The question always comes up in New Delhi these days, somewhere between polite introductions and drinks: What would the reign of Narendra Modi, who seems increasingly likely to be the next prime minister, mean for India?
One man, pro-business and a glass of whiskey in hand at the club, told me recently that Modi and his Hindu nationalist Bharatiya Janata Party (BJP) will bring needed centralization to a government that at times seems unable to impose its writ. Another—a highly educated liberal in socks, slacks, and polo shirt on the sofa just before lunch—wondered aloud whether the nation is forsaking its secular mooring for a dangerous populist.
Prediction in politics, especially in a nation as large and complex as India, is bound to be wrong much of the time. But public remarks by BJP officials and conservative Hindus apparently taking note of political winds are worth considering. (To be sure, there have been sharp words from both sides. For example, video surfaced of a candidate from the ruling Congress Party saying that he would “chop” Modi into tiny pieces.) Beneath the back and forth of explanation and disavowal, the consistency and vehemence of the messaging suggest an approach that, in a nation with a history of sectarian bloodshed, has some worried:
1. A conservative Hindu politician told a crowd that there are ways to discourage Muslims from purchasing property in Hindu neighborhoods. According to one account, Pravin Togadia allegedly met with protestors outside a home owned by a Muslim businessman and gave the occupant 48 hours to vacate the house. Togadia advised his audience to use stones, tires, and tomatoes, according to the Times of India. Togadia disputed that version of events and claimed through an online post that he was only offering advice on using the legal and governmental channels “if they felt that they are being forced into any selling of their houses.” (The newspaper subsequently said it has video confirming the initial report.)
The anecdote takes on broader significance for two reasons: The incident occurred in the western state of Gujarat, where some 1,000 people, mostly Muslim, were killed in brutal riots that included death-by-sword in 2002. The chief minister of Gujarat at the time of that bloodshed, as is still the case, was Narendra Modi. But as ever in Indian politics, there are caveats: A Supreme Court-appointed panel found no evidence that Modi’s decisions prevented the 2002 riot victims from receiving help. While Modi and Togadia have a shared background in Hindu nationalist politics, the two men do not now get along well.
2. A BJP parliament candidate informed a rally that those who do not support Modi will soon have no place in India.
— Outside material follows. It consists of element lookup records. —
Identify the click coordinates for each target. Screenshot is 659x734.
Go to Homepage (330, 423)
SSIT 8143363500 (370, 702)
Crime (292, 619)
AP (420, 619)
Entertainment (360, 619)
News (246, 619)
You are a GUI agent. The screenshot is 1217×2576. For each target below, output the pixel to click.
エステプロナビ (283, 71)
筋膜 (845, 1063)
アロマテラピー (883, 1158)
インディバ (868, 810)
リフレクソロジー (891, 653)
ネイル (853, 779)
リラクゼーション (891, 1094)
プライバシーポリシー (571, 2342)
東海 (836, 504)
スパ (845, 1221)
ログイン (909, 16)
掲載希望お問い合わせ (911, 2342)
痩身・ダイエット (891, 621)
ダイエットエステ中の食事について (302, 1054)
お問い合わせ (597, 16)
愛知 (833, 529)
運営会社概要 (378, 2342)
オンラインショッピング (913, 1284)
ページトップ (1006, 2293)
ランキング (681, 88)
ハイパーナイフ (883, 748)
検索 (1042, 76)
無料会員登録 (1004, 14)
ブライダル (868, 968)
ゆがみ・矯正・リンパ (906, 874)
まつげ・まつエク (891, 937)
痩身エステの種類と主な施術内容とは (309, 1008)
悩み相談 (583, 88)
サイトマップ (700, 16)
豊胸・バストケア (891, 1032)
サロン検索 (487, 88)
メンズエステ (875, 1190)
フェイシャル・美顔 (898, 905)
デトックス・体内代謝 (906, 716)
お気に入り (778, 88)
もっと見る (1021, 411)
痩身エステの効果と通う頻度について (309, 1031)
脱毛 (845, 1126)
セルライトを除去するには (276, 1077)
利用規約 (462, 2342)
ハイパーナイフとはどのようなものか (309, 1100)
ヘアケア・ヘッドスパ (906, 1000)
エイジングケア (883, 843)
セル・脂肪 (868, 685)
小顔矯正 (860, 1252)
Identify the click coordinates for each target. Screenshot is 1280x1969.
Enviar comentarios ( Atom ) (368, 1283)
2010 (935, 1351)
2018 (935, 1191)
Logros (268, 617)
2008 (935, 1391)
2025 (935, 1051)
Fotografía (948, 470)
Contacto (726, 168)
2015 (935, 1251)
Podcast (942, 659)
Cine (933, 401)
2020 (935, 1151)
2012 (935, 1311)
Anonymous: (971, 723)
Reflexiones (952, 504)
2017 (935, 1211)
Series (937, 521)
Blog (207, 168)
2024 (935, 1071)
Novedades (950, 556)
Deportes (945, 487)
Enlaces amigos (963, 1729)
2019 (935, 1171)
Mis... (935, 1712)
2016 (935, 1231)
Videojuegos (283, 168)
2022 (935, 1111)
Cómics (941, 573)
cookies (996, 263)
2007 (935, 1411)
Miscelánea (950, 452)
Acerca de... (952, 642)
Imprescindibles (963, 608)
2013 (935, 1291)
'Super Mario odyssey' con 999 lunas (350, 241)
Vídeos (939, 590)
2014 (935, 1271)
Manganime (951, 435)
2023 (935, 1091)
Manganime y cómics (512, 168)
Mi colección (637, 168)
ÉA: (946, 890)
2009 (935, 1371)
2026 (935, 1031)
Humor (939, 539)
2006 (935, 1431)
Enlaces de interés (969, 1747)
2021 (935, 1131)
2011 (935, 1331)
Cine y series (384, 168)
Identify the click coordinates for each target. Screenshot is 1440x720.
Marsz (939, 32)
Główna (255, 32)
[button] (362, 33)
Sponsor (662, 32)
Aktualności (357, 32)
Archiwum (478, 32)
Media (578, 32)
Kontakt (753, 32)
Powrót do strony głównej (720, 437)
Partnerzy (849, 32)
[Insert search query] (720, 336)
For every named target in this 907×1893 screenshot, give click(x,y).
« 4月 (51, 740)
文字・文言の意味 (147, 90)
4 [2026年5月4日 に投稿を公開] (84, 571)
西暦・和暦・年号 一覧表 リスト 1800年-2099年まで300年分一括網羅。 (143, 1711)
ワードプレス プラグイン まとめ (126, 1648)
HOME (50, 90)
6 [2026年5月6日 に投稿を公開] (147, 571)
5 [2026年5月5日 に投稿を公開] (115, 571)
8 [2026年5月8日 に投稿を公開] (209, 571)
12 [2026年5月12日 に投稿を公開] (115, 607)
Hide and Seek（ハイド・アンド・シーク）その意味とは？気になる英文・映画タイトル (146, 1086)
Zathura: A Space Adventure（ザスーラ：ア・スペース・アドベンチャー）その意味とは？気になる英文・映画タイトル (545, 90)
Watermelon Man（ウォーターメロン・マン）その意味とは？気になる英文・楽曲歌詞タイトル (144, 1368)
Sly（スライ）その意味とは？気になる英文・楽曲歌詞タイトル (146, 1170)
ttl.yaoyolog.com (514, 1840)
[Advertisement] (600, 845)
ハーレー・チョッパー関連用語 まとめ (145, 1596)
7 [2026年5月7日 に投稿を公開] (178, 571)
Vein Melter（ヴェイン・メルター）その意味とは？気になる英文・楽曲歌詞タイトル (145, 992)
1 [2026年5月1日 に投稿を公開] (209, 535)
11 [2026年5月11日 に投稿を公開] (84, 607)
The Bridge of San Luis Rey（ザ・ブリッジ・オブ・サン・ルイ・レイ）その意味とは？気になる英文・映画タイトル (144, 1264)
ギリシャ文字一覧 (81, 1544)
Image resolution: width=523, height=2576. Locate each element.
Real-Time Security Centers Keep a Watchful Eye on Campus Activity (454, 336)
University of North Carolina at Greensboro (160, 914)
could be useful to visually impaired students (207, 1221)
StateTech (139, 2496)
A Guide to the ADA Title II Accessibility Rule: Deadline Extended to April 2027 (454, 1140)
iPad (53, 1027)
With senior BJP leadership standing by, Giriraj Singh said that Pakistan, the Muslim nation to the west, is where such people belong. BJP officials were quick to publicly express displeasure with Singh’s remarks, but he did not back down: “I stand by my statement that those trying their best to stop Modi from coming to power have no place in India and should go to Pakistan.”
3. A senior Modi aide was accused of telling voters they could get revenge by voting for Modi. Amit Shah was speaking in a north India district earlier this month near the site of riots last year that included murder and reports of gang rape. One account described how a “crowd of Hindu men came brandishing guns, swords and machetes, shouting that Muslims should go either to Pakistan or Kabristan (graveyard).”
4. Modi has signaled his desire to distance his campaign from militant sentiment and focus on shared national goals. As he tweeted on Tuesday:
However, many still point to his remarks during an interview with Reuters last year about the 2002 riots:
“Another thing, any person if we are driving a car, we are a driver, and someone else is driving a car and we’re sitting behind, even then if a puppy comes under the wheel, will it be painful or not? Of course it is. If I’m a chief minister or not, I’m a human being. If something bad happens anywhere, it is natural to be sad.”
There was an expression of sadness in those words. And there was, too, the unavoidable fact that he’d compared the dead to dogs.